*** Quoted passage Section Begins ***
No provisions to exclude decommissioning costs from “cost oil” – consultant
Oil and gas consultant, Charles Ramson Jr has pointed out a glaring oversight on the part of the Guyana Government, when it renegotiated an agreement with oil company ExxonMobil back in 2016. According to Ramson, it is an oversight he contends can contribute to costing Guyana massive amounts of potential revenue.
According to the consultant and former parliamentarian, the agreement is void of any position on decommissioning an oil well once the oil and gas is extracted. This, he noted, means Guyana will lose out because oil company can claim these expenses as part of its “cost oil” cut.
ExxonMobil is expected to use revenue from its production in order to make back its capital investment. This will be categorised as “cost oil”. Whatever remains of this is the ‘profit oil’ Guyana will have to split between the oil company and its associates.
Ramson related that back in 1999, when the original agreement was entered into before any commercial quantities of oil was discovered, the importance of decommissioning was not recognised as a priority.
“The focus was on exploration and production and how to get more revenue which is very similar to the Guyana situation at the moment. Globally, that has now changed significantly especially for mature basins.”
He added that decommissioning involves the safe plugging and abandonment of the hole drilled in the earth’s surface from which oil and gas is extracted and the safe disposal of the equipment used in production.
*** Quoted passage Section Ends ***
*** Collected material Section Begins ***
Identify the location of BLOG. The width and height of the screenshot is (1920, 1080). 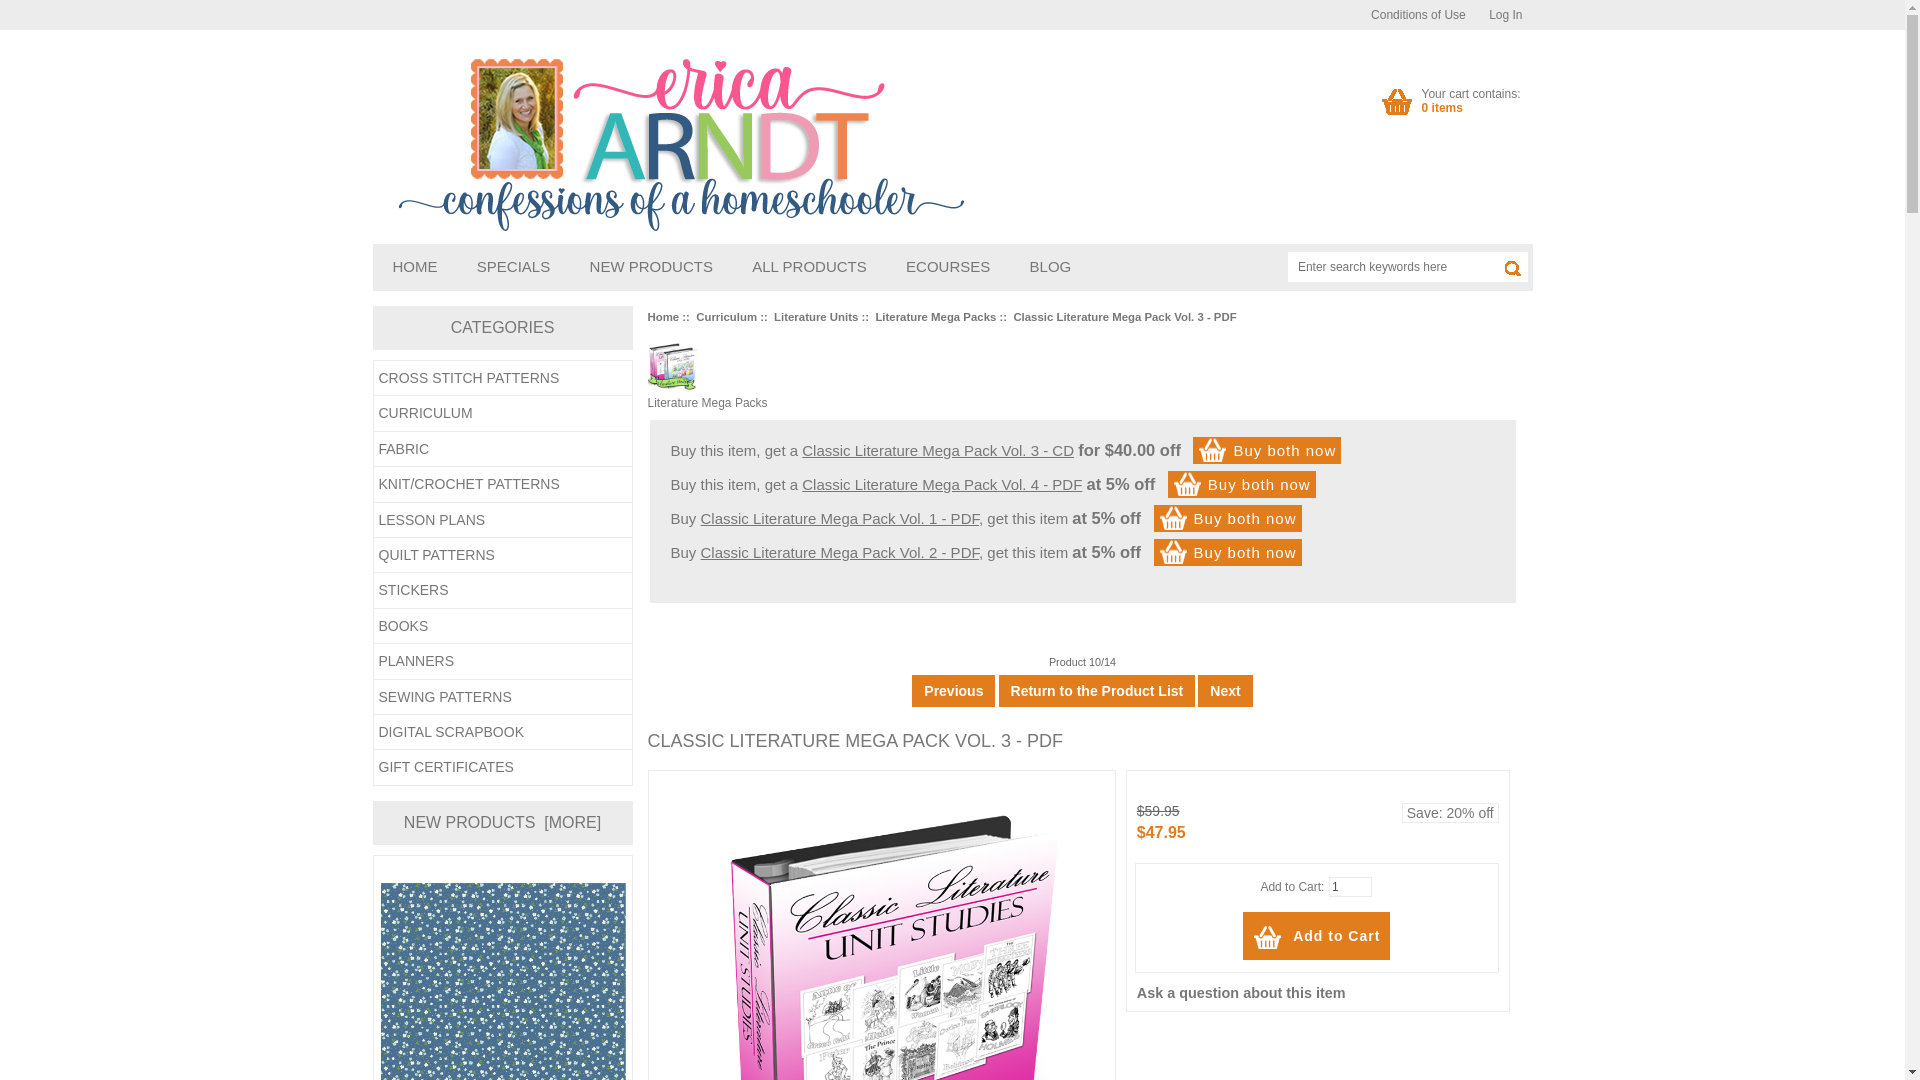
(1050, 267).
*** Collected material Section Ends ***
Brief: According to the article on decommissioning costs, what does decommissioning involve? The listing has nothing to do with the article on decommissioning costs.

Your response: It involves the safe plugging and abandonment of the hole drilled in the earth's surface from which oil and gas is extracted, and the safe disposal of the equipment used in production.